What’s more, latency is predictable says Vogels. “Even as datasets grow, latencies remain stable due to the distributed nature of DynamoDB’s data placement and request routing algorithms.” Vogels says that DynamoDB will have provisioned throughput, so customers can “specify the request throughput capacity they require for a given table.” This is a variable setting, so customers can increase or decrease the capacity on-demand using the management console or APIs.

Cost

What about pricing? One of the complaints about the SimpleDB pricing was complexity. I’m not sure that DynamoDB really solves that problem. Here’s how DynamoDB pricing breaks down:

Data storage is $1.00 per GB-month.
Data transfer is free for incoming data, and free up to 10TB per month and between AWS services. After that pricing is $0.12 per GB up through 40TB and pricing continues to drop through 350TB. If you need to transfer more than 524TB, contact Amazon for pricing.
Throughput capacity is charged at $0.01 per hour for every 10 units of write capacity, $0.01 per hour for every 50 units of read capacity.

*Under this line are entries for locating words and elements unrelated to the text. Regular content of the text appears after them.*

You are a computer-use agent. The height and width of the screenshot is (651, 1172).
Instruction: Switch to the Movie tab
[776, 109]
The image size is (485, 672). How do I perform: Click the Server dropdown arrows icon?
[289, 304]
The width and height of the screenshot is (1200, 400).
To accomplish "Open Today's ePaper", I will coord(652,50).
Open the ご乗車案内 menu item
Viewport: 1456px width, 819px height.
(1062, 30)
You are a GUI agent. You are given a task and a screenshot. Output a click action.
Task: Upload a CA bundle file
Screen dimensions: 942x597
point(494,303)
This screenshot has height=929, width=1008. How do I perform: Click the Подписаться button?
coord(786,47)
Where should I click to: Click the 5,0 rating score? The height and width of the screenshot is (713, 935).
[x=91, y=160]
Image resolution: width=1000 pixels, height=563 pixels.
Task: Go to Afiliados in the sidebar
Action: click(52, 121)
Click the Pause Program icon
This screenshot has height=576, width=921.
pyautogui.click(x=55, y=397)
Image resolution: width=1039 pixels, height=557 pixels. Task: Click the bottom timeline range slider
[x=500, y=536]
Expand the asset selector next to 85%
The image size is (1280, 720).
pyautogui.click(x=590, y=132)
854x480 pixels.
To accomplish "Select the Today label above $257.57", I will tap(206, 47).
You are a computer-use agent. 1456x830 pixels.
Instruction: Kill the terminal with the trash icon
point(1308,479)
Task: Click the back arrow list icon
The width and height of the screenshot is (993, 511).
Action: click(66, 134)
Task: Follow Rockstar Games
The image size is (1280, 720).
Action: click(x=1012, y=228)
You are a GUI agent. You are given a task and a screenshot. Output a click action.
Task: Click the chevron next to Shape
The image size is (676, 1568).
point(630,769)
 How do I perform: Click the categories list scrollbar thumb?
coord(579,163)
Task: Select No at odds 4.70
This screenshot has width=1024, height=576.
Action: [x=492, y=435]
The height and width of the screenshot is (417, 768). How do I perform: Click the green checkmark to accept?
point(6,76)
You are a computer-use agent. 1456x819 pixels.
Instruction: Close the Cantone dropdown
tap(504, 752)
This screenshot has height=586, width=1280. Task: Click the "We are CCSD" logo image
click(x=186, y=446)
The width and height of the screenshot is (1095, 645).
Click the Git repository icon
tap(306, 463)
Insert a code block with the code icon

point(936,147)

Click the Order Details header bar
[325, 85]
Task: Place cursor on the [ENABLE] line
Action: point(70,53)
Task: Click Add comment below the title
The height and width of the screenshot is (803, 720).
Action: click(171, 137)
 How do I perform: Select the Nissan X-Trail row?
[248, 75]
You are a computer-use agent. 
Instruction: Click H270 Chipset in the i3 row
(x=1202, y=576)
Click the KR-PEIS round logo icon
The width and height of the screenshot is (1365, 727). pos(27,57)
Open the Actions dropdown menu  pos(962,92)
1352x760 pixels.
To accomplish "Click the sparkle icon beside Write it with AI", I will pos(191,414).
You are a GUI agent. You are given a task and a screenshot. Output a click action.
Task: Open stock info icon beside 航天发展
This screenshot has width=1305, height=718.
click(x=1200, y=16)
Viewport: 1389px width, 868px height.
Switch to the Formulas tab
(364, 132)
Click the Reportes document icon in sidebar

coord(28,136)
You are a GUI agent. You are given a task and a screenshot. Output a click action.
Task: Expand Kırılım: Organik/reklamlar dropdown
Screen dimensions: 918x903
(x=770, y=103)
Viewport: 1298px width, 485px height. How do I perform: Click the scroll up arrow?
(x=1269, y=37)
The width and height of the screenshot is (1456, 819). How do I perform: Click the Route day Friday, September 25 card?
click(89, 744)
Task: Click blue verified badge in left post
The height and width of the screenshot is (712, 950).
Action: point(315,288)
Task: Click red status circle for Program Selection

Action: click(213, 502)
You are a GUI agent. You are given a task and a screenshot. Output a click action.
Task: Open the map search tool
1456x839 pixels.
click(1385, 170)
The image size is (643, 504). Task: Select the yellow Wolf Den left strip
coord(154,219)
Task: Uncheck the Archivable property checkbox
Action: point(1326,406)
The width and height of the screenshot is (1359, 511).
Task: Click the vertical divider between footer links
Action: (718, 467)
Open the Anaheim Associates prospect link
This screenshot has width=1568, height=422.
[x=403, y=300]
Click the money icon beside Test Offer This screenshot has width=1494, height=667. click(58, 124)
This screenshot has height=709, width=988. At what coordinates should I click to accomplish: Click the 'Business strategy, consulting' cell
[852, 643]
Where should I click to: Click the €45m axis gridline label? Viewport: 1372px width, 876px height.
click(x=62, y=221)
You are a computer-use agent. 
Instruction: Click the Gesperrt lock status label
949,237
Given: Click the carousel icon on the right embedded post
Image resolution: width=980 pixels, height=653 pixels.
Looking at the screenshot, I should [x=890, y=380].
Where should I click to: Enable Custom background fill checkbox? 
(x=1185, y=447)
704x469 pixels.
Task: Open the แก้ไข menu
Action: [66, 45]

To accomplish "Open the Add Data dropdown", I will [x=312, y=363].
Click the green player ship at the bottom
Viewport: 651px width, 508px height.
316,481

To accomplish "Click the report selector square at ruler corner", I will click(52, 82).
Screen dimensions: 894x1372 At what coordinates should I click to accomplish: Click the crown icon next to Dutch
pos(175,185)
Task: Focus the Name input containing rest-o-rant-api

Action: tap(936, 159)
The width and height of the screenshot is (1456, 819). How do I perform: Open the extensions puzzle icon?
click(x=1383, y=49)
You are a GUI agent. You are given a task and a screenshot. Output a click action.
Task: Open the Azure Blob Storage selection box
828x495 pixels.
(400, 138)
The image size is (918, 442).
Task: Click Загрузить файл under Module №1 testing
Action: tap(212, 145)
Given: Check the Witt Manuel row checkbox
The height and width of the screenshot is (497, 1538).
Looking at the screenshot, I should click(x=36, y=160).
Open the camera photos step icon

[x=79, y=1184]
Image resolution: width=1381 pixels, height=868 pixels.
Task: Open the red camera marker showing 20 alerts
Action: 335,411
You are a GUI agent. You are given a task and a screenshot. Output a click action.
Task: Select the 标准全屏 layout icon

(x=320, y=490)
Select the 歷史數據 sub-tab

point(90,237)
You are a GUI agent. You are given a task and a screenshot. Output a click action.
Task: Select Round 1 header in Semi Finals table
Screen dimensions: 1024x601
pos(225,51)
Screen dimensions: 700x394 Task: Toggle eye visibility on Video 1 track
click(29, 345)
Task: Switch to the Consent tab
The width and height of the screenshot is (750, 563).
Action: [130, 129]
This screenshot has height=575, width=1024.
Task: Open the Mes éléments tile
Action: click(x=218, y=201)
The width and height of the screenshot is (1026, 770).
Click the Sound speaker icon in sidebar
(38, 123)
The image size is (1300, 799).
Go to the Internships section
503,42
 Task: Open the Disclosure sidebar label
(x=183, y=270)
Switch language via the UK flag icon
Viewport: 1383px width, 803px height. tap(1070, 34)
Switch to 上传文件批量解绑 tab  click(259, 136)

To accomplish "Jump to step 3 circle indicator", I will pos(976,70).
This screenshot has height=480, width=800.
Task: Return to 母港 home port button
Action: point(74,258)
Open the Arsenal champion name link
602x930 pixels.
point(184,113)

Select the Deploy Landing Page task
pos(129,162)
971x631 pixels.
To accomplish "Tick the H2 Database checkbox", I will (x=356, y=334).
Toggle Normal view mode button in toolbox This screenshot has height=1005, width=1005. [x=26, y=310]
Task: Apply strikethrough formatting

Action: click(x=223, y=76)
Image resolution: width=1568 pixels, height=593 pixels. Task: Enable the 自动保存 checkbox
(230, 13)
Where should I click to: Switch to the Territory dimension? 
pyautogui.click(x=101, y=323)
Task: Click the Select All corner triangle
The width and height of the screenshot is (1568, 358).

That’s where it gets tricky. Amazon’s description says “a unit of Write Capacity enables you to perform one write per second for items of up to 1KB in size. Similarly, a unit of Read Capacity enables you to perform one strongly consistent read per second (or two eventually consistent reads per second) of items of up to 1KB in size. Larger items will require more capacity.”

Amazon also has a free tier that gives 100MB of free storage and 5 writes/second and 10 reads/second of throughput capacity.

The service is already being used by a number of high-profile services like IMDB, SmugMug, Elsevier, Tapjoy and Formspring. I’d be curious to hear with ReadWriteCloud readers think of DynamoDB, especially if you’re already using SimpleDB. Is this something you’re likely to switch to? If not, why not?